福田さんをめぐる男性たちのバトルは熾烈を極めて、特に最後の3人に残った男性はそれぞれ最高の名シーンを作り、数ある『バチェラー・ジャパン』『バチェロレッテ・ジャパン』のシーズンの中でも特に、魅力的なエピソードとなって今も語り継がれている。
制作費がすさまじく、ほかの恋愛リアリティ番組とは一線を画すバチェラーシリーズだけに、今回の『バチェロレッテ3』にも当然期待の声は多かった。しかしその内容は、残念ながら視聴者の期待するものではなかった……。
はっきり言って、これまでバチェラーシリーズの配信中にネットが荒れなかったことはなく、毎回、出演者の誰かしらの言動が何かしらの炎上を起こしているが、今シーズンの炎上に関しては次元が違う。そもそも、番組の企画が成り立たないような事態に陥っているのだ。

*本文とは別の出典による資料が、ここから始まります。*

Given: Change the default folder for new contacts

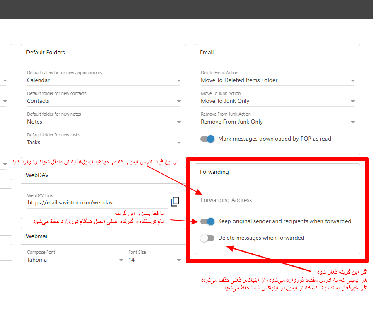Looking at the screenshot, I should click(x=179, y=101).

というのも、バチェラー・バチェロレッテの両シリーズに共通しているのは、一人のハイスぺな男・女を射止めるために、参加者が死に物狂いでアピールを繰り返すが、今回のシリーズではそういった様子がほとんどなかった。
さらには、過去のシリーズで“ごくまれ”に発生していた辞退者が、今回のシーズンでは続出。1シーズンで複数名の辞退希望者が出るのはこれまでの例にない。
SNS上では〈バチェロレッテ3かわいそうすぎる 見てられないー〉〈今回のバチェロレッテかわいそうだわ 男が悪すぎだろ〉〈今回まじでヒドい… 番組成立せんレベルちゃう? これ男側の情熱が全然無さすぎ〉といった声があがり、この異常事態を受けて、過去のシリーズ参加者から苦言が出るほか、今回のシリーズの参加者がSNS上で謝罪コメントを発表するなどしている。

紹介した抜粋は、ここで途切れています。